The flowers came Wednesday morning.  I don’t know when.  Julie was on the circ desk, the flowers weren’t on hers.  I saw them two hours later when I came out there.  They were on display on the upper counter, the card with her name on it protruding prominently from the center of the yellow bouquet.  Julie didn’t say anything to me before she left, but she said plenty to others.  Mike broke into a hushed huddle to ask her who sent her flowers, and she answered, “Oh, a coworker.”  He didn’t press her.  Of course, I didn’t either, but her silence irked me, though I tried to tell myself I had done all I could.

Apparently, by Thursday afternoon, when we both came into work, Julie had decided I’d done more than enough–in the wrong direction.  Greta was waiting for me at the head of the workroom and invited me into her office.  I glared down the row of desks at Julie not-looking at me.  “Incredible,” I said.  “Un-be-lieve-able!”

In her office, Greta said, “I know this has been going on for some time, but it has to end.  No more giving her things, no more personal emails…. If this continues it will be considered harrassment, and then it will be out of my hands.”

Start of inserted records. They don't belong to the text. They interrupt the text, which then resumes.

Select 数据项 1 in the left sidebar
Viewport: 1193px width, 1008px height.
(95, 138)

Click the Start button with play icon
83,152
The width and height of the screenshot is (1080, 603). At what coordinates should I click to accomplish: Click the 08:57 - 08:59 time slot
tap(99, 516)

Someone slid a sheet of paper under the door.  I looked at it when I said, “I considered it at an end yesterday.”

“Okay.”

I stepped over the paper when I left the office.

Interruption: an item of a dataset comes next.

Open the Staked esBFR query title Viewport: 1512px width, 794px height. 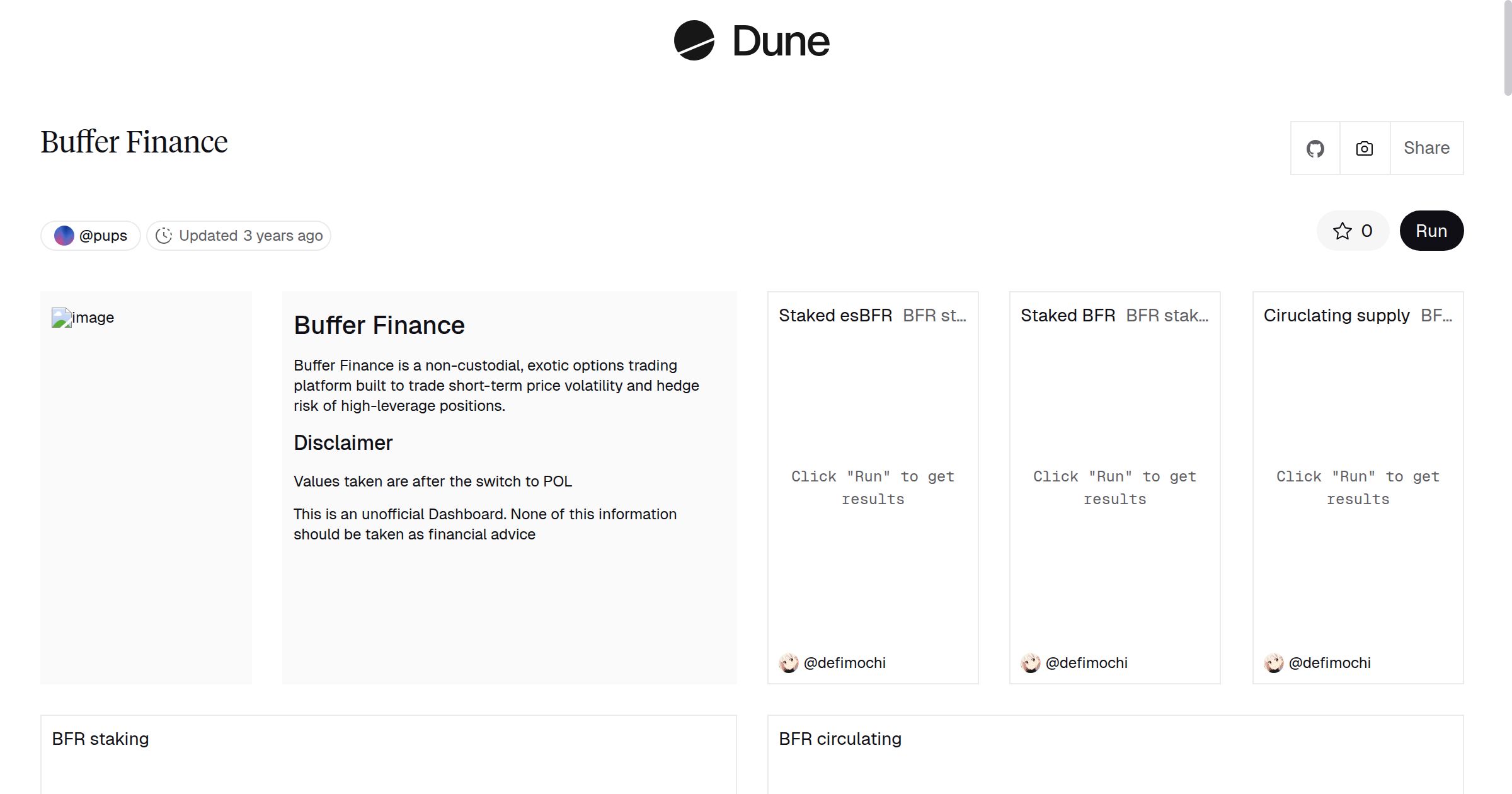(x=835, y=315)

I shook with rage for most of the next eight hours, and remembering that thirty hours later threatens to start it again.  My jaw bulged under the pressure of my clenched teeth.  My breathing shallowed as I stared at nothing for many minutes at a time.  In my head, I asked a million times, “Did you even read the card, Julie?”  Only by slamming doors could I vent my rage and prevent saying it aloud and to her face (if I hadn’t refused to look at it).  At the first opportunity, I threw the flowers in the trash.  I screamed the question to the stars all the way home.  I don’t know if I slept even a couple of hours.  My body rolled as my mind reeled:  I said some mean things to her, and though an apology couldn’t take those words back, it was an act meant to facilitate healing.  I didn’t ask for forgiveness.  I didn’t ask for anything.  But I didn’t deserve this, did I?  The questions pile up from there, but I have to restrain myself from speculation or drive myself crazy, for no speculation will answer any of my questions.  I won’t scream for justice.  Only the status quo is served justice, and only by the status quo.  No one asked for my side of the story–not that that could prevent the gossipmongers from believing that that bouquet was anything but a play for Julie’s love; it would be asking their little brains to work too hard to reassess the judgment they laid on me nearly two years ago.

Now, was that calm enough?  Did I call anyone names or make any accusations?  Oh, I’m still plenty angry, but I can step pretty canny through the verbal minefield.  But having done little venting, I’m doubtful my gods of slumber have been appeased.  A sizeable whisky didn’t help that effort last night, but the sun has just gone down and the cicadas and I are all yawning.